A rural telehealth project in New Mexico could become a national model for caring for chronically ill patients in underserved areas, according to a report published online in the journal Health Affairs.
N.M. telehealth project could be national model, report says
The effort, called Project Extension for Community Healthcare Outcomes, or ECHO, was created to address a severe hepatitis C problem in the state, where fewer than 1,600 of an estimated 34,000 residents with the disease were receiving treatment, according to the report.
The project uses telehealth technology and clinical tools to help primary-care providers develop the skills and expertise they need to treat diseases not usually considered within their scope of practice, according to the report. That allows the providers to offer care for complex health conditions in community-based healthcare sites where such specialty care previously was unavailable. The project has been expanded to offer care for other chronic conditions, including asthma, diabetes and rheumatoid arthritis.
Accountable care organizations being developed under health reform would "would be well-suited to adopting the ECHO model," the report notes. The report was co-written by Dr.
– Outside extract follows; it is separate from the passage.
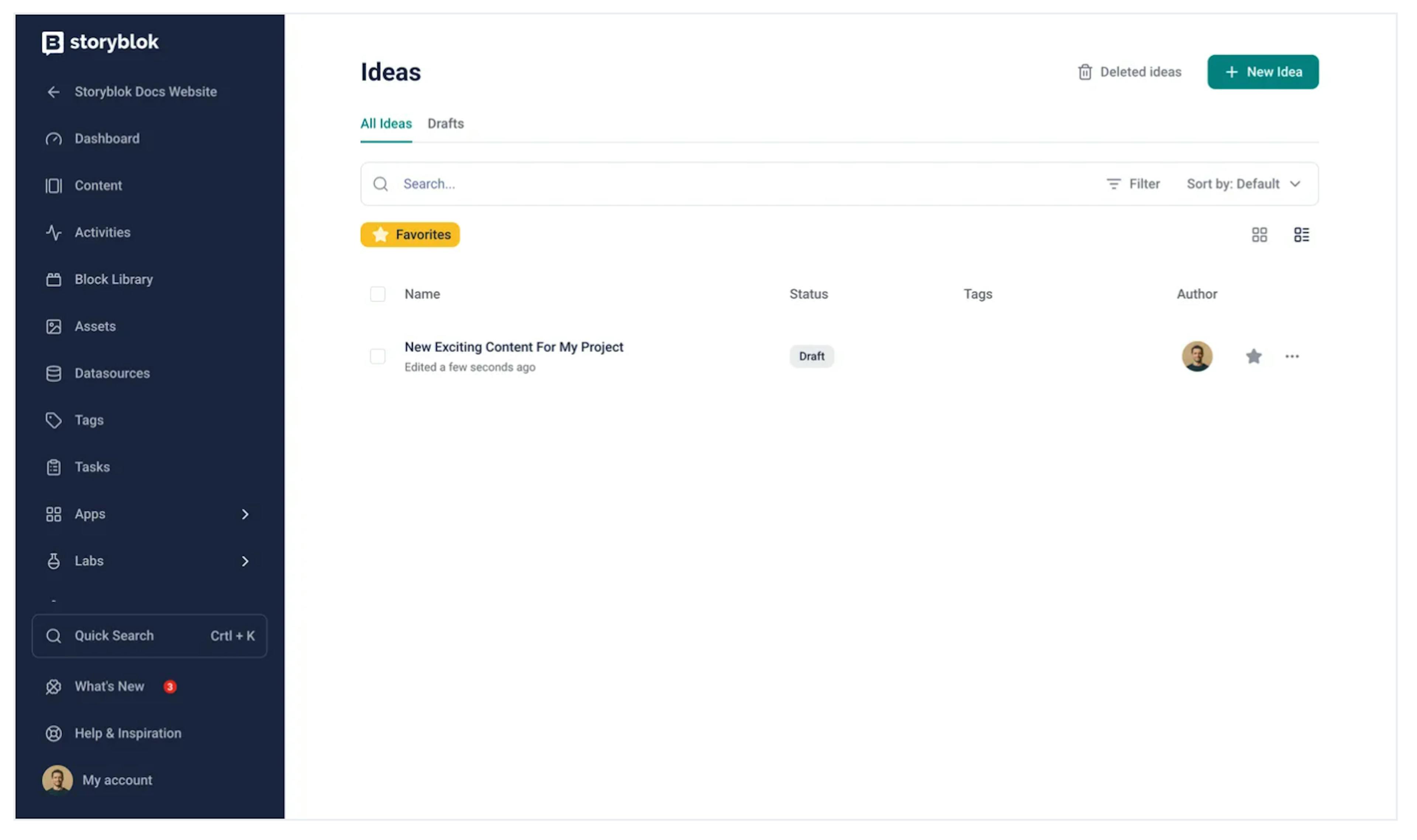
Task: Open the Assets section
Action: (94, 326)
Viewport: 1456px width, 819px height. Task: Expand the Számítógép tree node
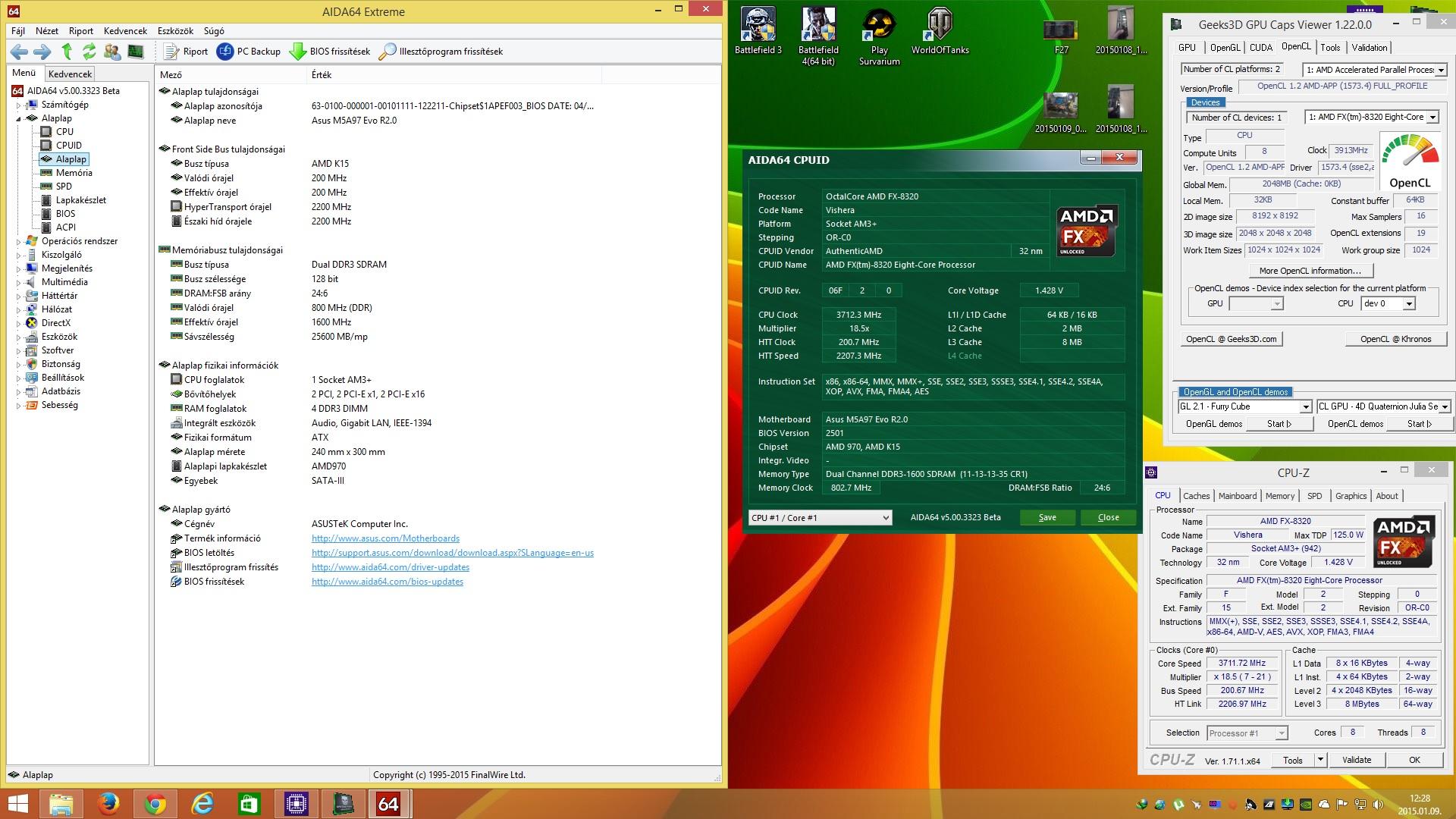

Sanjeev Arora, director of the project at the University of New Mexico School of Medicine, Albuquerque.
ECHO has received grants that include a three-year $1.45 million grant from the Agency for Healthcare Research and Quality for the hepatitis C pilot; $1.5 million under AHRQ's Minority Research Infrastructure Support Program to support pilot research for four more health conditions; $5 million from the Robert Wood Johnson Foundation to replicate the model in six other disease areas and at another site; and $1.2 million from AHRQ to enhance the project's web-based disease-management tool.